Data to process =>
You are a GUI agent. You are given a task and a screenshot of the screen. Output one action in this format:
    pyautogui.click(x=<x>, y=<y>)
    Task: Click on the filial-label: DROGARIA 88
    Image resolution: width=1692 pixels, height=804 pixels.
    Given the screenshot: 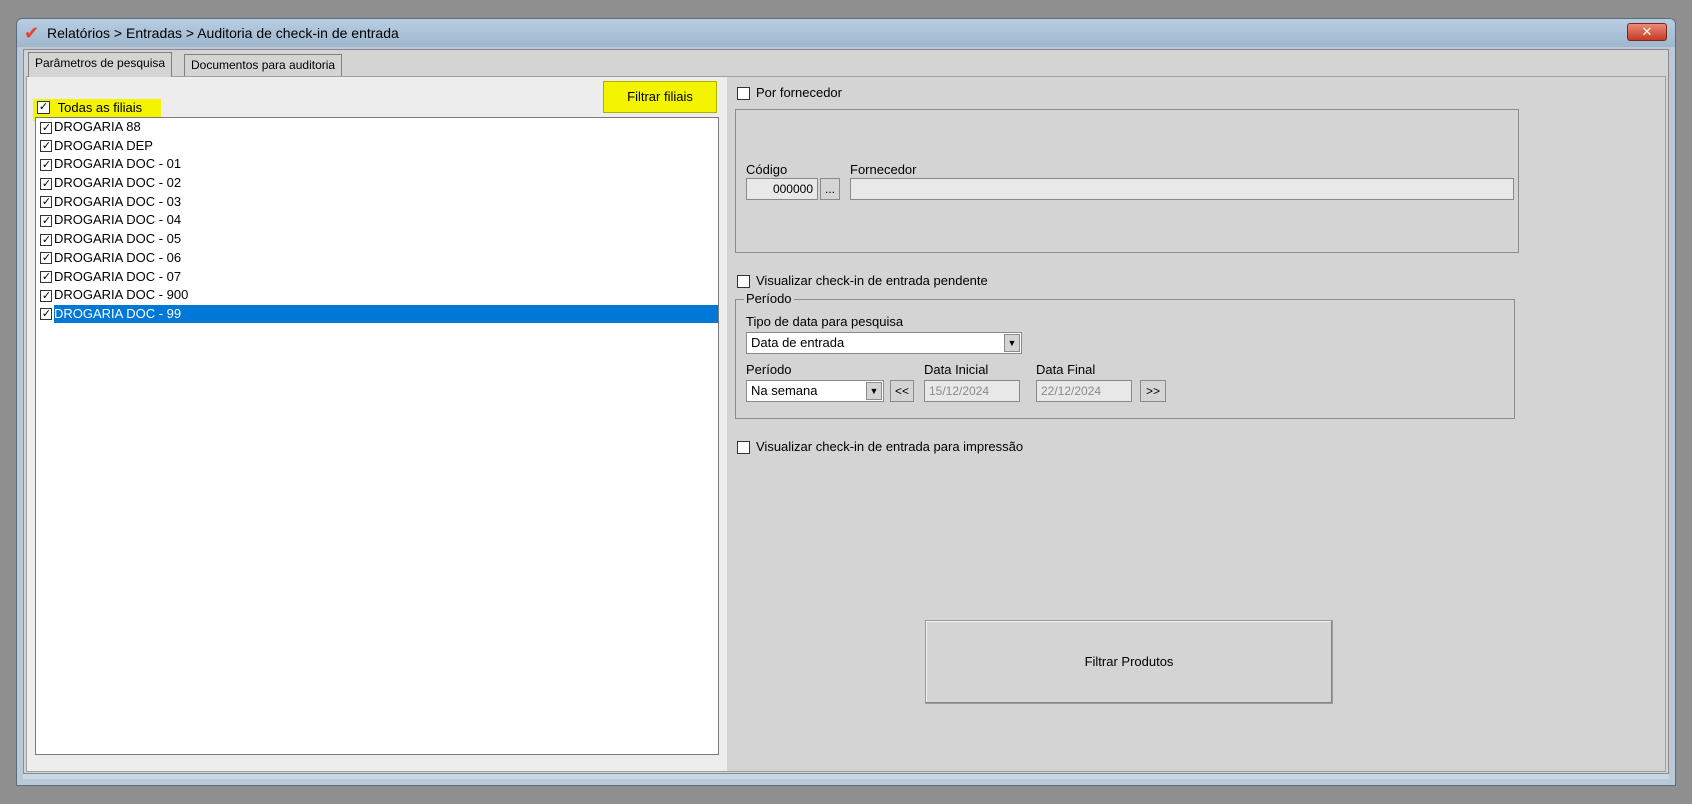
--
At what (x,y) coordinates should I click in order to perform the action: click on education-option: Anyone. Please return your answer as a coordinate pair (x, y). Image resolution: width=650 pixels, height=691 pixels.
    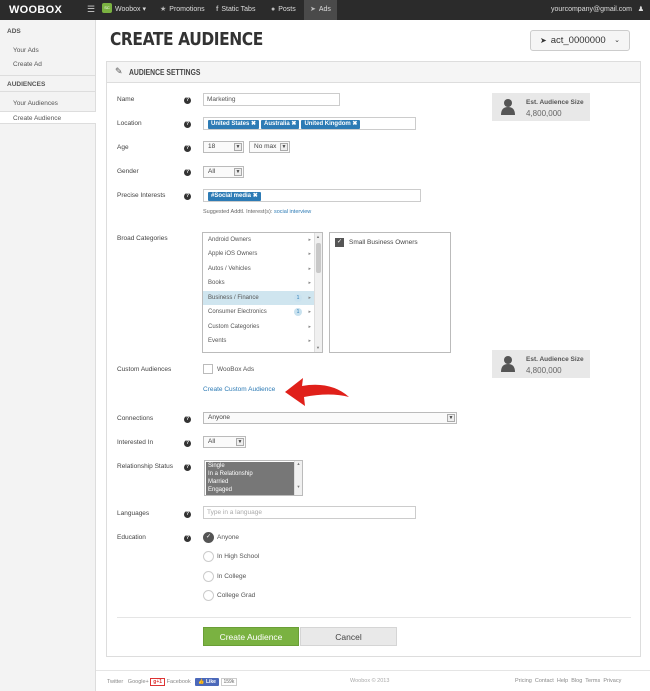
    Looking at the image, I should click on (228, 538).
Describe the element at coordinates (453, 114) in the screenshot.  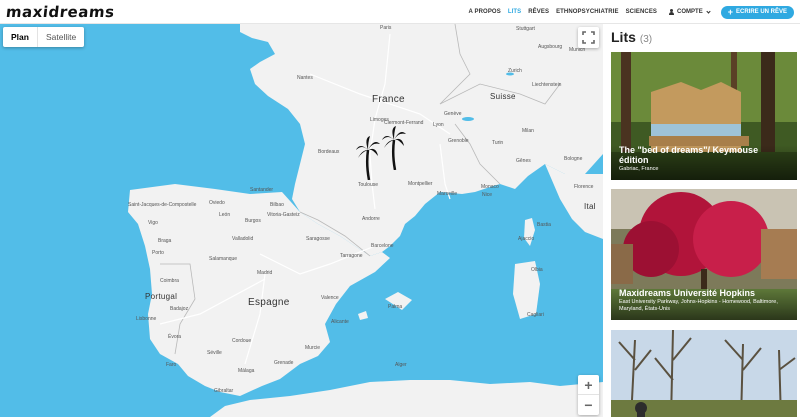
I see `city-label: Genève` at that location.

What you will do =>
Repeat the records starting with the line containing "Describe the element" and going on through the line containing "at that location.". Leave the pictures out.

Solution to this problem =>
Describe the element at coordinates (453, 114) in the screenshot.  
I see `city-label: Genève` at that location.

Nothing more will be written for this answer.